Hayashi menundukkan pandangannya seraya terlihat khawatir.
“Bahkan jika aku mencermati situasiku, pada akhirnya pemikiranku akan bercampur dengan hal-hal yang bersifat subjektif. Saat aku mencari jawabannya sekalipun, aku juga pernah terlarut dalam keraguan. … Rasanya mustahil kalau sampai tanpa penyesalan.”
“Itu tidak mustahil.”
“Mustahil…”
“Tak apa.”
“…Bagaimana kau bisa sampai berkata begitu.”
“Mudah saja.”
Aku pun tersenyum.
“Habisnya, karena itulah aku ada di sini, kan?”
Aku mengatakannya dengan kata dan raut senyum yang tak biasanya kutampilkan. Yah, jarang-jarang ekspresi skeptisku bisa terhenti begini dan tergantikan dengan cara bicara terus terang seperti itu, tapi memang begitulah inti dari apa yang ingin kukatakan.
“Ini bukanlah pembicaran yang begitu berat. Kalau kau merasa cemas bila hanya sendirian, maka andalkanlah orang lain. Kalau kau bisa menerima pemikiran itu, lalu curhat dengan orang lain, dan berbagi sudut pandang dengan mereka, itulah keunggulan seorang manusia. Benar begitu?”
“…Berkata hal yang sangat meyakinkan seperti itu, bukan kau banget.”

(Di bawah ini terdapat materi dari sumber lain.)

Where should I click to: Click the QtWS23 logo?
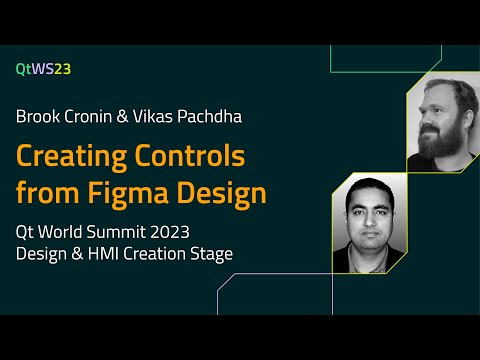pos(43,69)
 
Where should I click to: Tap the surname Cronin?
pos(96,116)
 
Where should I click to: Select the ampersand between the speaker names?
pos(135,116)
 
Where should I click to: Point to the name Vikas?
pos(167,116)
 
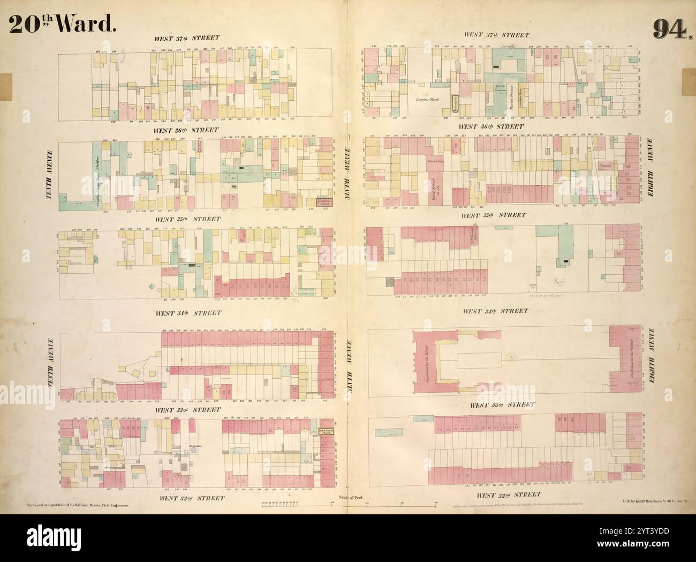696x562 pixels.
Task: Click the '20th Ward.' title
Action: pos(63,23)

“Itu bukanlah perkataan yang sangat meyakinkan. Pada akhirnya, diriku juga hanya memberimu saran dengan prinsip diriku seorang.”
“Apa coba.”
Aku tidak bermaksud mengatakannya sebagai lelucon, tapi Hayashi malah cekikikan dan tersenyum. Kemarin, sejak kami bertemu kembali, inilah senyuman pertamanya.
“Kalau begitu mari kita pikirkan bersama. Tentang apa yang seharusnya kau lakukan mulai saat ini. Pertama… mungkin akan menyakitkan, tapi tolong beritahu aku tentang pacarmu sampai sejauh ini.”
“… Iya.”
Mulai dari sekarang Hayashi, selama beberapa menit ke depan, menceritakan padaku, tentang apa yang terjadi selama ini sejak dia pergi ke Tokyo, tentang apa yang terjadi padanya, terkadang sembari diselingi dengan topik yang santai dan gurauan, sejujurnya, ini adalah pembicaran yang jauh dari kata menarik.”
Pertemuannya dengan sang pacar.
Dirinya yang diusir oleh orang tuanya.
Tinggal bersama. Kemudian kekerasan. Kekerasan. … Kekerasan.
Hebatnya, kalau memikirkan dan merenungi apa yang menimpanya, mau dirinya membicarakan penderitaanya sambil tergelak sekalipun, itu tetap tidak membuatnya terdengar menyenangkan sama sekali.
“Tapi, kan, orang itu nggak selalu marah, lho. Dia juga mau minta maaf. Maaf tiba-tiba memukulmu. Pasti sakit, kan, aku tak akan melakukannya lagi. Karenanya, maafkanlah aku. Dia selalu memohon seperti itu.”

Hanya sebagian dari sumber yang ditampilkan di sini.